** START OF DOCUMENT EXTRACT **

# Will this make good LR?



## McFishin' (Oct 8, 2008)

I'm not very good at making links but if you can copy and paste this and tell me if any of these will work I will appreciate it: *Rocks for Fish tanks* I think the red stuff looks the best as it is very porous creating a lot of surface area for coralline algae, but I really don't know. What kind of base rock becomes good LR?


----------



## McFishin' (Oct 8, 2008)

I guess I'm better at making links then I thought I was, lol.


----------



## McFishin' (Oct 8, 2008)

New link Dried out Live rock


----------



## Kellsindell (Sep 15, 2008)

You could use any of them IMHO, but just make sure you rinse them with some RO water before putting them into the tank. I'd personally would use the top left rocks, but that's just my personal pref.

** END OF DOCUMENT EXTRACT **

REQUIRED TASK 1
Reproduce the part of the live rock thread between "## Kellsindell (Sep" and "my personal pref.", inclusive.
REQUIRED TASK 2
In the live rock thread, what author name and date head each post, in order?
REQUIRED TASK 3
Carry on the live rock forum thread from the point where it stops.
The material that comes next has no connection to the live rock thread.

** START OF SOURCE EXCERPT **

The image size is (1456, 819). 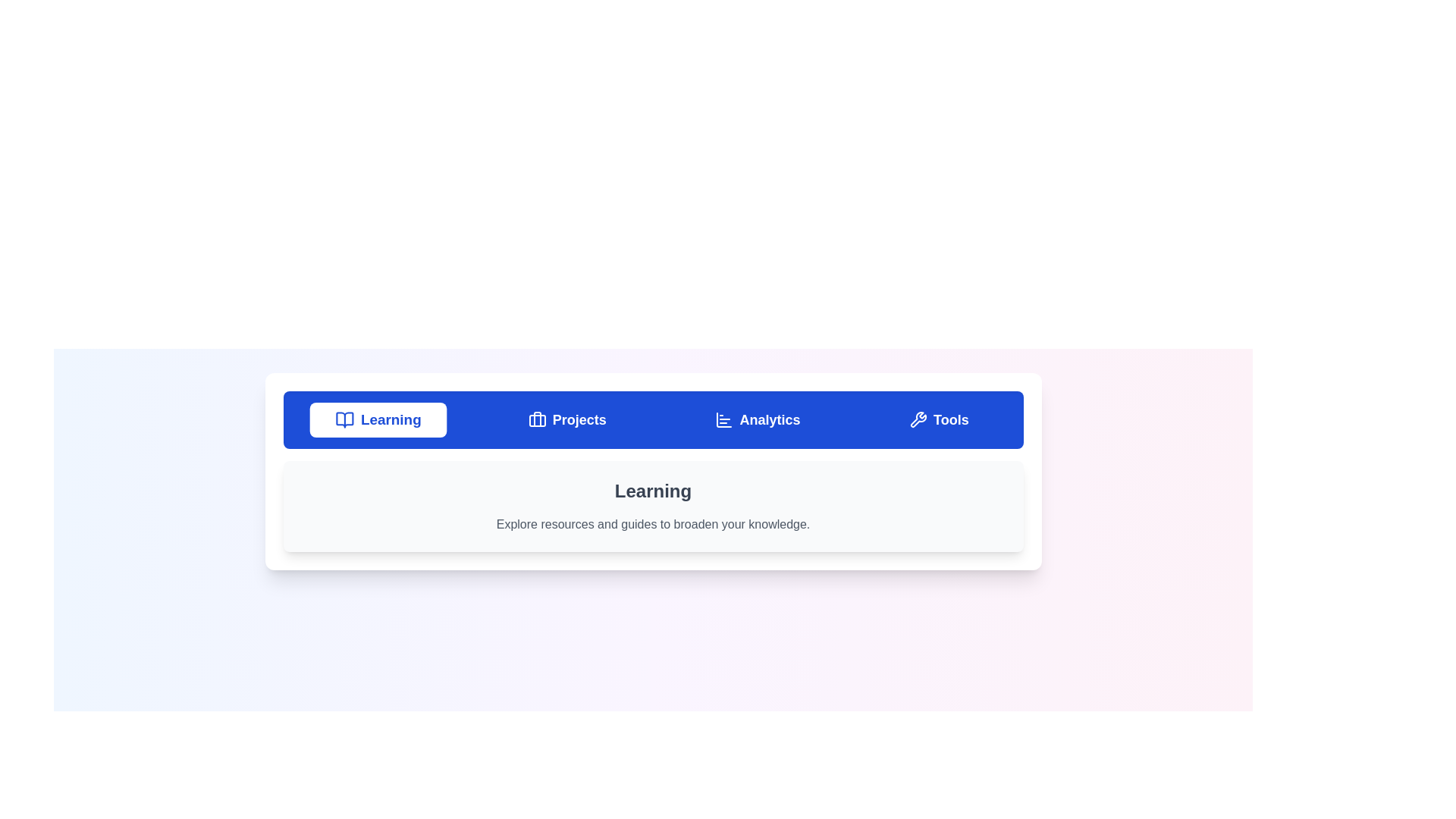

** END OF SOURCE EXCERPT **

FINAL RESULT 1
## Kellsindell (Sep 15, 2008)

You could use any of them IMHO, but just make sure you rinse them with some RO water before putting them into the tank. I'd personally would use the top left rocks, but that's just my personal pref.

FINAL RESULT 2
1. McFishin', Oct 8, 2008
2. McFishin', Oct 8, 2008
3. McFishin', Oct 8, 2008
4. Kellsindell, Sep 15, 2008

FINAL RESULT 3
----------



## Pasfur (Mar 29, 2008)

I like Tufa rock and Lava rock for base rock. The bottom picture is Lava rock. The other rocks do not look as porous as i'd like.


----------



## onefish2fish (Jul 22, 2008)

i think i paid $2 a pound for established wet pourus live rock. granted that may be a steal on my part im sure if you look around you can find something along those lines. $3-4 a pound for some good already established rock is still a good deal.

i sent you a PM.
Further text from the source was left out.